MIDVALE, Utah, Oct. 27, 2020 /PRNewswire/ — AARP Utah opposes the use of age (or any other discriminatory factor) as a criterion for deciding who gets care during the pandemic and who doesn’t. We have asked Governor Gary Herbert to take immediate action to remove any discrimination based on age in “tiebreaker” situations and reissue revised Crisis Standards of Care that reflect this change.
Based on Utah’s current guidelines, an individual’s age can be used as a factor after he or she has gone through the first three steps of triage and a tiebreaker is necessary:
Tiebreakers: Because younger persons generally have better short-term mortality outcomes than older persons with the same clinical condition, when after individualized assessments of short-term mortality risk, not all patients with similar MSOFAs can be given ICU/ventilator care, relative youth may be used as a tiebreaker.

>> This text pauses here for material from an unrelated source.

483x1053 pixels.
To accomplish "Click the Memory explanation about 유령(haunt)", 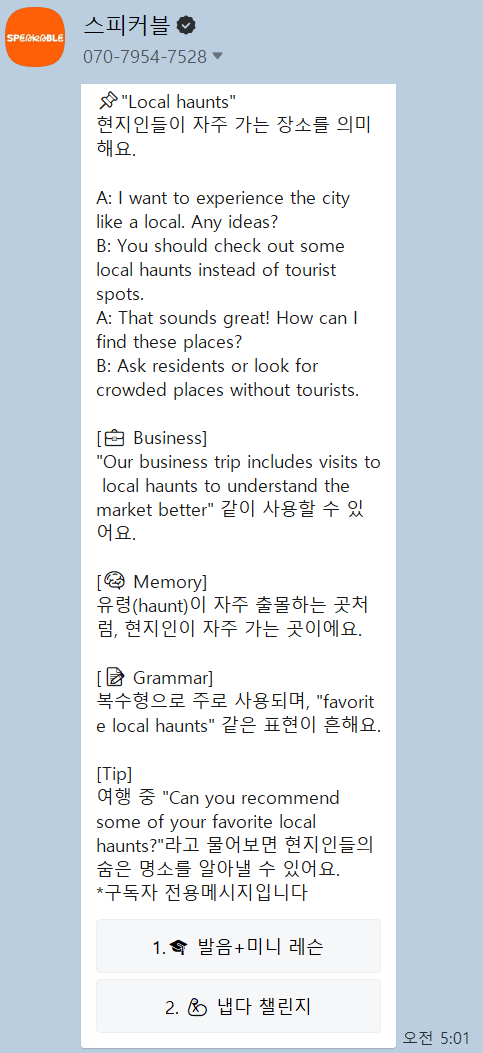I will point(232,616).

“The tiebreaker language in the current guidelines is directly at odds with the Americans with Disabilities Act, Section 504 of the Rehabilitation Act, the Age Discrimination Act, and Section 1557 of the Affordable Care Act. These federal laws prohibit age-discrimination in HHS funded health programs or activities,” said Alan Ormsby, AARP Utah State Director. “Using age to determine who gets care and who doesn’t is wholly inappropriate.”
AARP Utah has made the following recommendations to the Governor:
- Remove any language in the Crisis Standards of Care Guidelines that discriminates solely on the basis of age. So-called tiebreakers should not use as a factor age, “life years,” life expectancy, or prognosis beyond immediate short-term survival.
- Ensure that the practical implementation of the Crisis Standards of Care do not use age as a discriminatory criteria by issuing clear guidelines to health care practitioners.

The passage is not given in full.